- WORK INSTRUCTIONS -
For every record here, output an exact copy.
SUPPLIED MATERIAL: Begin
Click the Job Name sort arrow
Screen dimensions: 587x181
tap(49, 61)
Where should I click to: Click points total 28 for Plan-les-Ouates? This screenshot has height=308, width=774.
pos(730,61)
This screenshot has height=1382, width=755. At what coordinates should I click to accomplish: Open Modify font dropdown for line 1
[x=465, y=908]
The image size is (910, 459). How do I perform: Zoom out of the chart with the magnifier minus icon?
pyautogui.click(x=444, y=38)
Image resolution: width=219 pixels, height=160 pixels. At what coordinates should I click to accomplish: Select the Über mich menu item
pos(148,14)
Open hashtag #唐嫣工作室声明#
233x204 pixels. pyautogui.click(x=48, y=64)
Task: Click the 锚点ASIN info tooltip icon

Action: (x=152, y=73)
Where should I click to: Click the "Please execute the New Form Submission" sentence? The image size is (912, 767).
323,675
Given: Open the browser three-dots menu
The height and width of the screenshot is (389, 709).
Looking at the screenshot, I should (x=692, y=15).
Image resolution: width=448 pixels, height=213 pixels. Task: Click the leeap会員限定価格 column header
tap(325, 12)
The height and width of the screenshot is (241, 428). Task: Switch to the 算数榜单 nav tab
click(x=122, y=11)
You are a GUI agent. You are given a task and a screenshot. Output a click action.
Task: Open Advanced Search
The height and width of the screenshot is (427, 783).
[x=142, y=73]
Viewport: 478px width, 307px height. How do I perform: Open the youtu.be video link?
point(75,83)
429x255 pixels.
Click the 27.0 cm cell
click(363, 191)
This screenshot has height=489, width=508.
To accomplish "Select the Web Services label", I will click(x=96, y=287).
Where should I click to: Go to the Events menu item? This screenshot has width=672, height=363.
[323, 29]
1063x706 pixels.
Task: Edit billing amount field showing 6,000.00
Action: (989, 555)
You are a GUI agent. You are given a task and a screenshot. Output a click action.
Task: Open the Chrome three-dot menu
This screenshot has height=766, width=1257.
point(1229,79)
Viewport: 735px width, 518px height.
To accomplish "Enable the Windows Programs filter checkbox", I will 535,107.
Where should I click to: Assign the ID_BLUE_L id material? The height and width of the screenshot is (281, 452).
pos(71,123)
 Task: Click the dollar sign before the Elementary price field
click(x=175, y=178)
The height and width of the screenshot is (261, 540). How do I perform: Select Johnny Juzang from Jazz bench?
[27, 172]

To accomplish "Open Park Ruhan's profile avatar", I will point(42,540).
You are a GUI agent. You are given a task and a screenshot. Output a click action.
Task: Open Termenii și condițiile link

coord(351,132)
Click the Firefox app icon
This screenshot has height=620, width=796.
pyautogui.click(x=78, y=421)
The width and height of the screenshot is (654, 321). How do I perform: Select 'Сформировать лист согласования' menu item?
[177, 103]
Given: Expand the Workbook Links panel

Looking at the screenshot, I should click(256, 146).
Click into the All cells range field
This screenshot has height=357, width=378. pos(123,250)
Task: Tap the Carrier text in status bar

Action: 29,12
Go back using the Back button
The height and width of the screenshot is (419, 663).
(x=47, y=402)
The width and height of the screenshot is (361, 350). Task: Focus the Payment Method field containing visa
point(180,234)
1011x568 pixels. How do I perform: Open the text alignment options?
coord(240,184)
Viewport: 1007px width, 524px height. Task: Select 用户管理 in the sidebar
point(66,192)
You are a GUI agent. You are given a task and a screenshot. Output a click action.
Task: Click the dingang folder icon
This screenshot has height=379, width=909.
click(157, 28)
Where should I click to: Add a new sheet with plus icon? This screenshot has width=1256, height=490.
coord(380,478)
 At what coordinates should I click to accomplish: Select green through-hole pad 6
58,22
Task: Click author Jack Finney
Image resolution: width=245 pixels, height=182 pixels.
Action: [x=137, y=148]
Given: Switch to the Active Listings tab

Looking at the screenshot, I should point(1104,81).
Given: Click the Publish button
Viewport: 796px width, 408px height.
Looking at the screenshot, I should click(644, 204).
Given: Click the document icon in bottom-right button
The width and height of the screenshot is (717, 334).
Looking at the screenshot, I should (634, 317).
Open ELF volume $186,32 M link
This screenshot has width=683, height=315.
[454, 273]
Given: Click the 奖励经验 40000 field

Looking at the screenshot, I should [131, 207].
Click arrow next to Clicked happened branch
SUPPLIED MATERIAL: End
- RESPONSE AREA -
Click the Job Name sort arrow
Screen dimensions: 587x181
tap(49, 61)
Where should I click to: Click points total 28 for Plan-les-Ouates? This screenshot has height=308, width=774.
pos(730,61)
This screenshot has height=1382, width=755. At what coordinates should I click to accomplish: Open Modify font dropdown for line 1
[x=465, y=908]
The image size is (910, 459). How do I perform: Zoom out of the chart with the magnifier minus icon?
pyautogui.click(x=444, y=38)
Image resolution: width=219 pixels, height=160 pixels. At what coordinates should I click to accomplish: Select the Über mich menu item
pos(148,14)
Open hashtag #唐嫣工作室声明#
233x204 pixels. pyautogui.click(x=48, y=64)
Task: Click the 锚点ASIN info tooltip icon

Action: (x=152, y=73)
Where should I click to: Click the "Please execute the New Form Submission" sentence? The image size is (912, 767).
323,675
Given: Open the browser three-dots menu
The height and width of the screenshot is (389, 709).
Looking at the screenshot, I should (x=692, y=15).
Image resolution: width=448 pixels, height=213 pixels. Task: Click the leeap会員限定価格 column header
tap(325, 12)
The height and width of the screenshot is (241, 428). Task: Switch to the 算数榜单 nav tab
click(x=122, y=11)
You are a GUI agent. You are given a task and a screenshot. Output a click action.
Task: Open Advanced Search
The height and width of the screenshot is (427, 783).
[x=142, y=73]
Viewport: 478px width, 307px height. How do I perform: Open the youtu.be video link?
point(75,83)
429x255 pixels.
Click the 27.0 cm cell
click(363, 191)
This screenshot has height=489, width=508.
To accomplish "Select the Web Services label", I will click(x=96, y=287).
Where should I click to: Go to the Events menu item? This screenshot has width=672, height=363.
[323, 29]
1063x706 pixels.
Task: Edit billing amount field showing 6,000.00
Action: (989, 555)
You are a GUI agent. You are given a task and a screenshot. Output a click action.
Task: Open the Chrome three-dot menu
This screenshot has height=766, width=1257.
point(1229,79)
Viewport: 735px width, 518px height.
To accomplish "Enable the Windows Programs filter checkbox", I will 535,107.
Where should I click to: Assign the ID_BLUE_L id material? The height and width of the screenshot is (281, 452).
pos(71,123)
 Task: Click the dollar sign before the Elementary price field
click(x=175, y=178)
The height and width of the screenshot is (261, 540). How do I perform: Select Johnny Juzang from Jazz bench?
[27, 172]

To accomplish "Open Park Ruhan's profile avatar", I will point(42,540).
You are a GUI agent. You are given a task and a screenshot. Output a click action.
Task: Open Termenii și condițiile link

coord(351,132)
Click the Firefox app icon
This screenshot has height=620, width=796.
pyautogui.click(x=78, y=421)
The width and height of the screenshot is (654, 321). How do I perform: Select 'Сформировать лист согласования' menu item?
[177, 103]
Given: Expand the Workbook Links panel

Looking at the screenshot, I should click(256, 146).
Click into the All cells range field
This screenshot has height=357, width=378. pos(123,250)
Task: Tap the Carrier text in status bar

Action: 29,12
Go back using the Back button
The height and width of the screenshot is (419, 663).
(x=47, y=402)
The width and height of the screenshot is (361, 350). Task: Focus the Payment Method field containing visa
point(180,234)
1011x568 pixels. How do I perform: Open the text alignment options?
coord(240,184)
Viewport: 1007px width, 524px height. Task: Select 用户管理 in the sidebar
point(66,192)
You are a GUI agent. You are given a task and a screenshot. Output a click action.
Task: Click the dingang folder icon
This screenshot has height=379, width=909.
click(157, 28)
Where should I click to: Add a new sheet with plus icon? This screenshot has width=1256, height=490.
coord(380,478)
 At what coordinates should I click to accomplish: Select green through-hole pad 6
58,22
Task: Click author Jack Finney
Image resolution: width=245 pixels, height=182 pixels.
Action: [x=137, y=148]
Given: Switch to the Active Listings tab

Looking at the screenshot, I should point(1104,81).
Given: Click the Publish button
Viewport: 796px width, 408px height.
Looking at the screenshot, I should click(644, 204).
Given: Click the document icon in bottom-right button
The width and height of the screenshot is (717, 334).
Looking at the screenshot, I should (634, 317).
Open ELF volume $186,32 M link
This screenshot has width=683, height=315.
[454, 273]
Given: Click the 奖励经验 40000 field

Looking at the screenshot, I should [131, 207].
Click arrow next to Clicked happened branch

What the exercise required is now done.